My first garment from the Twinkle Sews book is the A Plus A-Line skirt. (It will be my entry into the A Plus A-Line contest over at Burdastyle.) If you would like to try this skirt without buying the book, you can download it for free here. (Deadline for contest is tomorrow.) Today I am going to go over some of the prep process that I had to do before I cut out my real fabric.
Step 1: Printing Out.
The pattern for this skirt is on a disc included with the book, so you have to print the pattern onto computer paper and tape everything together. I am a mac user and I use Preview as my default for pdf files. For some reason, I could not get Preview to play nicely with this document. It kept printing the page just a little too big, so I could not see some of the numbers in the corner to line up the pages. I had to download adobe and I think those images may have been a little too small. (The border was bigger in real life than it appeared on my computer screen. But who knows.) If you have ever pieced together a pattern from Burdastyle, you hopefully will have noticed that they include a 4 inch box on their patterns which you can measure to make sure that your printouts are the right size. These patterns do not have that, and I wish they did. Then I would just know that everything would be just right. Because there are no measurements given for the garments, it is doubly hard to make sure that the scale is correct.
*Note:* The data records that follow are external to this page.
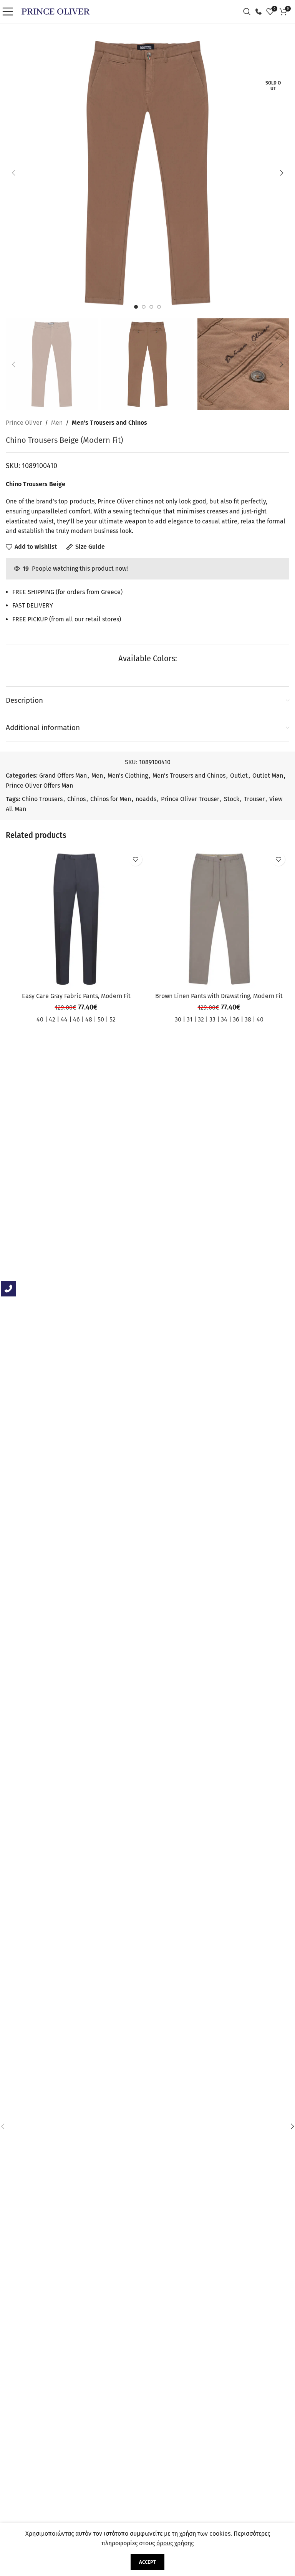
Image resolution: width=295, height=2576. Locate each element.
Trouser (254, 799)
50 (101, 1019)
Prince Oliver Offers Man (39, 785)
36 (236, 1019)
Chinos (76, 799)
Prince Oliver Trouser (190, 799)
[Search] (249, 11)
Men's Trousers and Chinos (109, 422)
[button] (13, 172)
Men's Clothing (128, 775)
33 (212, 1019)
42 (52, 1019)
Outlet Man (267, 775)
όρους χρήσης (175, 2543)
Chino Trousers (42, 799)
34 (224, 1019)
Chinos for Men (110, 799)
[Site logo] (55, 11)
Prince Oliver (24, 422)
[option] (136, 307)
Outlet (239, 775)
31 (189, 1019)
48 (88, 1019)
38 (248, 1019)
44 (64, 1019)
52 (112, 1019)
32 (201, 1019)
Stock (231, 799)
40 (39, 1019)
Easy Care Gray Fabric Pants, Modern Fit (76, 996)
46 (76, 1019)
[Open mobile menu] (9, 11)
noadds (146, 799)
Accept (147, 2562)
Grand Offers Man (63, 775)
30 (178, 1019)
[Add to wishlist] (135, 859)
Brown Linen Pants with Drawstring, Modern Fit (219, 996)
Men (57, 422)
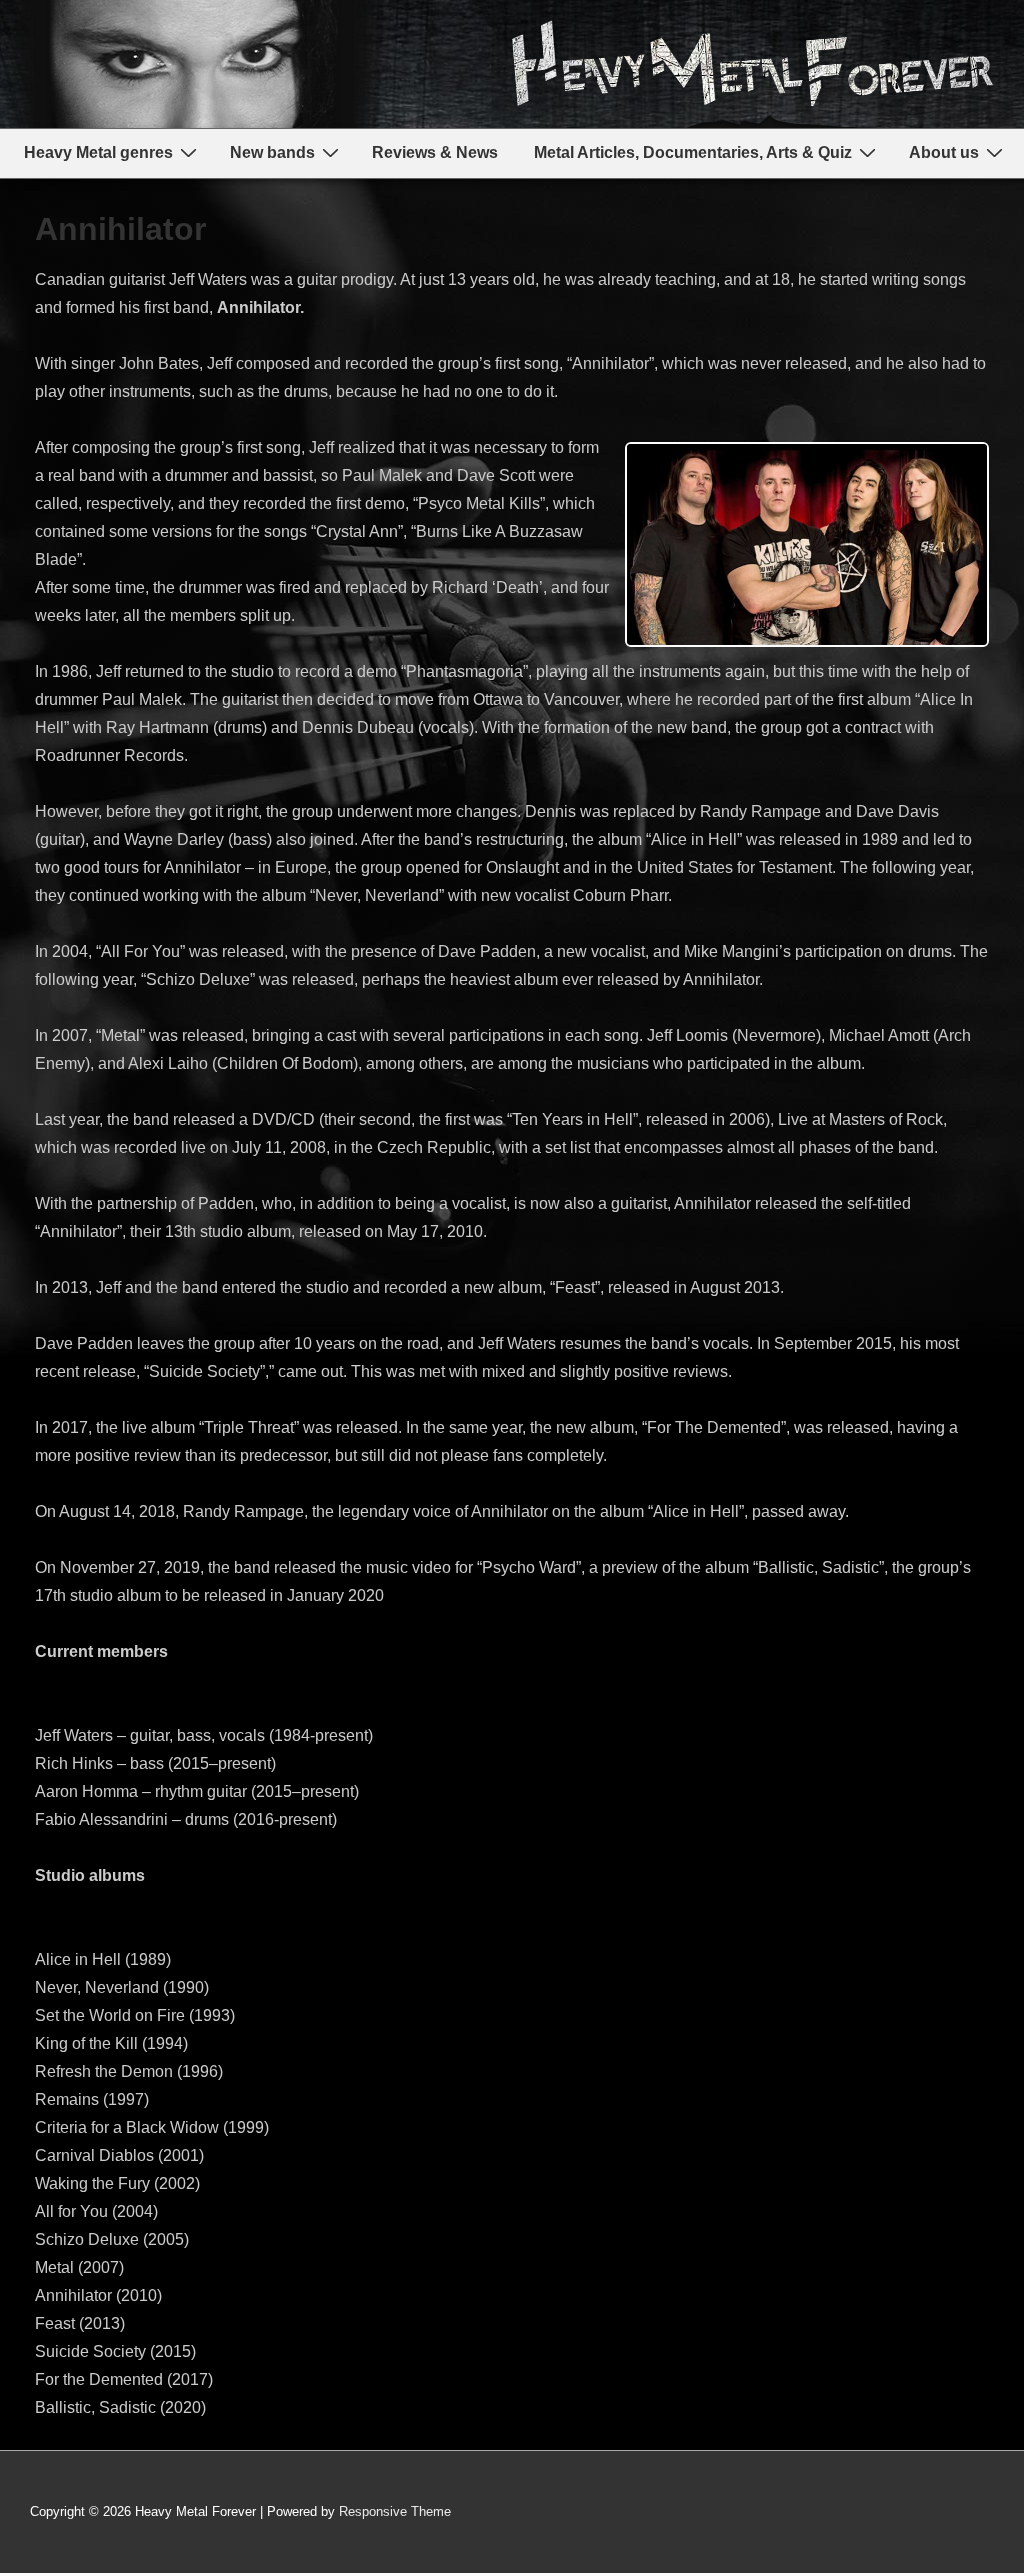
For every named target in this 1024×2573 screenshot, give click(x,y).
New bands (272, 152)
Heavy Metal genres (98, 152)
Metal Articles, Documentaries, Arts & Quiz (693, 152)
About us (944, 152)
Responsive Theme (395, 2511)
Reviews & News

Step 2: Tape it all together
There are numbers in all the corners to match up so you can tape everything together.
Step 3: Tracing the Pattern (optional)
I do not like working with the computer paper, so I trace the pattern onto the back of another pattern. Yep, you heard me correctly, I reuse old patterns this way. (Not vintage, just kinda oldish) I am a sucker for $1 - $2 pattern sales that the chain fabric stores have, and I end up with some patterns that seemed like a good idea at the time but really weren't. I iron them out, turn them over and use them to trace my Burdas and Hot Patterns. If I pay attention and mark everything clearly, I don't get distracted by the existing markings.
Step 4: Resize Pattern
I'm not gonna lie, I am about a size bigger than the largest size offered in this book. Because this pattern is so simple, I just added some width equally to all the pieces and that seemed to work fine. The first thing I did was cut the pattern in half. All of the pattern pieces for this garment were meant to be cut in a single layer, which is fine, but adds complications when you want to grade something up. (If you are adding inches towards the side of the pattern, it is easier to do it once on the fold, then twice at each end. If that makes sense.) So I just cut out my pattern, folded it in half, and then cut it in two. (I would be annoyed if I had to grade between the given sizes because you would have to fully print out both sizes, put one on top of each other, and trace in between. Or that is how they say to do it. I would not. There is a lot to be said for multi-size sheets.)
I knew I was going to add about an 1 1/2 to each pattern piece, so I marked a line, cut the pattern on the line, and spread the pieces out. (Since the pattern is so simple, I just spread in one spot.) I then taped the pieces to my table.
And then I traced over these pieces to create one pattern piece. Voila! A pattern in my size.
Step 5: The muslin
I made a few muslins for this skirt. I made three just for the yoke. I wanted to get the fit just right for that before I resized anything else, so I would know exactly how much to add to the other pattern pieces. I then made one for the lining, because it is more fitted than the skirt. (I ended up with the back piece being really big. Not sure if that was my error or the pattern's.) Then I made one for the skirt. I am still not happy with the waist, but I am going to deal with that in the actual fashion fabric.
Step 6: The Skirt
I got the skirt cut out last night and am about to start sewing. I have a lovely grey wool flannel that I am using. Hopefully I can get that waist fixed.